The US Food and Drug Administration (FDA) has approved the first medicine ever for advanced forms of basal cell carcinoma (BCC), a generally localized skin cancer that in certain rare instances can spread (metastasize) to other parts of the body. The new oral drug, ErivedgeTM (vismodegib), is approved for the treatment of adults whose BCCs have metastasized or recurred after surgery, as well as those whose tumors are deemed untreatable with surgery or radiation.

Close to 2 million Americans each year develop BCC, the most common form of skin cancer.  While it can be disfiguring if not treated early, it generally remains confined to the original tumor site and highly curable. However, in rare cases it can spread to surrounding or distant parts of the body, causing severe deformity (including loss of eyesight or hearing) and potentially life-threatening loss of organ function. These advanced BCCs often may not be effectively treated with surgery or radiation.  Erivedge, developed by Genentech, a member of the Roche Group, helps to shrink these dangerous lesions.

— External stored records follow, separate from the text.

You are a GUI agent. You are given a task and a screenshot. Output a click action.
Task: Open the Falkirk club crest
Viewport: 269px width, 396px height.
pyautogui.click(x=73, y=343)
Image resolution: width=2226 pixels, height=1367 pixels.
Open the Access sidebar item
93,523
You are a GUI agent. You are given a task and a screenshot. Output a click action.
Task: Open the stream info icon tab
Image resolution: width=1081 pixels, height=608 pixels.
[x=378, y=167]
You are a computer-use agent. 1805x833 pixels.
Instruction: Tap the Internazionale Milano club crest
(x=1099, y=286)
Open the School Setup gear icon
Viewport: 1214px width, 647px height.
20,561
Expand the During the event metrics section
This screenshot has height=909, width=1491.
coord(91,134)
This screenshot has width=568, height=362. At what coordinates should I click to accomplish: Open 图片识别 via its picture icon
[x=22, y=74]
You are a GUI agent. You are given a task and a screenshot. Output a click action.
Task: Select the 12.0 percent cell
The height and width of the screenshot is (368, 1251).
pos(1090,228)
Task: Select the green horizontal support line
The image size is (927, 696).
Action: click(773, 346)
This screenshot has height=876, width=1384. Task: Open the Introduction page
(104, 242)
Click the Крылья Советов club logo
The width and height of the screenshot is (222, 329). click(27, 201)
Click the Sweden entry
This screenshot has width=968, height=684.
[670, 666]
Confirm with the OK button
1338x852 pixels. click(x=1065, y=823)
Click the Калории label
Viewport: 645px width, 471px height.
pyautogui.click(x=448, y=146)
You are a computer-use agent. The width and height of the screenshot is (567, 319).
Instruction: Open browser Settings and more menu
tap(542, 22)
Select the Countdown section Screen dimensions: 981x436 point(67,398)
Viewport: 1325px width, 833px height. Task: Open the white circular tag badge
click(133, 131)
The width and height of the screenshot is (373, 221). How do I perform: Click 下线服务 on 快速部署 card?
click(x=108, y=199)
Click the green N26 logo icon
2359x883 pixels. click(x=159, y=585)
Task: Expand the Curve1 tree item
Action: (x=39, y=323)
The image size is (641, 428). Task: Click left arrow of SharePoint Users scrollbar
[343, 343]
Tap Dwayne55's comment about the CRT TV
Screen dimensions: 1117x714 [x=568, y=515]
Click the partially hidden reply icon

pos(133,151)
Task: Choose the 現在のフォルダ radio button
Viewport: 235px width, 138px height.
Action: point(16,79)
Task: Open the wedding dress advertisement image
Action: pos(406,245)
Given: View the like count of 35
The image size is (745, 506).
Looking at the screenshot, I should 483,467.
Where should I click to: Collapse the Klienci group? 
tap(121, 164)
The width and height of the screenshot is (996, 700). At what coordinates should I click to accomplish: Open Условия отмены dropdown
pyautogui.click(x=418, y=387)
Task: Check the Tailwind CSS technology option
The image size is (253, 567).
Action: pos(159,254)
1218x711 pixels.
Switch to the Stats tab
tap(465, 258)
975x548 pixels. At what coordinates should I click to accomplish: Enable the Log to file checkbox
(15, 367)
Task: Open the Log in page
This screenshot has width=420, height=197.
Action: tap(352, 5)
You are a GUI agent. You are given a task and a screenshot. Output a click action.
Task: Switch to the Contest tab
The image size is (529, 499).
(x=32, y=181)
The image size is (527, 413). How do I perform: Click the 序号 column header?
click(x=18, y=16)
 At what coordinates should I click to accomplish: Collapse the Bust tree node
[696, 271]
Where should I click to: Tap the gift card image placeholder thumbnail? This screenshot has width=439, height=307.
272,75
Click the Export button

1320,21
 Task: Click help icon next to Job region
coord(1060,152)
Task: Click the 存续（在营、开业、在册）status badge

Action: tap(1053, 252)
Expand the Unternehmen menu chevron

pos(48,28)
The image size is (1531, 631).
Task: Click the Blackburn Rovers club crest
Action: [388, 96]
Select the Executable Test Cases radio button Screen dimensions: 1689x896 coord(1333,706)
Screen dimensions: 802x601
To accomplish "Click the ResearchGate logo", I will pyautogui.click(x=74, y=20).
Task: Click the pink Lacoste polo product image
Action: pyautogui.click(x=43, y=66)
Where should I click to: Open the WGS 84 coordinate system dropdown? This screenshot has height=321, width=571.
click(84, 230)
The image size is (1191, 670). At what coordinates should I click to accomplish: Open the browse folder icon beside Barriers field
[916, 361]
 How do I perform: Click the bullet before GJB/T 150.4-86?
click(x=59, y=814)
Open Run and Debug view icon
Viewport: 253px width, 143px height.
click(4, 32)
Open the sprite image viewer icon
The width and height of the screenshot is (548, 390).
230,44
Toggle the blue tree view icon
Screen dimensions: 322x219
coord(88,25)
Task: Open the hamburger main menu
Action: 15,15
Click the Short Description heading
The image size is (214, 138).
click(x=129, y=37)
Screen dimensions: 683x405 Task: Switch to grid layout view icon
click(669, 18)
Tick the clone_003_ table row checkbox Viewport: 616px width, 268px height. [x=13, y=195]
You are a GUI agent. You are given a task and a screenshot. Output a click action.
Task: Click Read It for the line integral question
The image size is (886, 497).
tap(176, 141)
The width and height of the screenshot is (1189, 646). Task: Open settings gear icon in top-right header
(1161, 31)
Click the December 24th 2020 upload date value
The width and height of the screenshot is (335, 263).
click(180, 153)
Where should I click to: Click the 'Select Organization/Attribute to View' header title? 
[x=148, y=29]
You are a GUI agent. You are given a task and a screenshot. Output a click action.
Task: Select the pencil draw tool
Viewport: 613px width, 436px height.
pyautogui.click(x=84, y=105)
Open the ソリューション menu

Taken in capsule form once a day, the drug works by acting on the “Hedgehog signaling pathway,” which plays an important role in regulating proper growth and development in early life. It normally becomes inactive in adults, but abnormal Hedgehog signaling is linked to more than 90 percent of BCC cases. Erivedge is designed to inhibit this abnormal signaling in patients with advanced disease.

FDA approval of Erivedge was based on a multicenter Phase II study of 104 patients with advanced BCC. Erivedge shrank lesions in 43 percent of patients with locally advanced BCC and 30 percent of patients with metastatic BCC. Median duration of the response was 7.6 months.

Erivedge is not intended for pregnant women. It can also have side effects ranging from muscle spasms and hair loss to vomiting and diarrhea. Patients are advised to discuss these risks with their physician before taking Erivedge.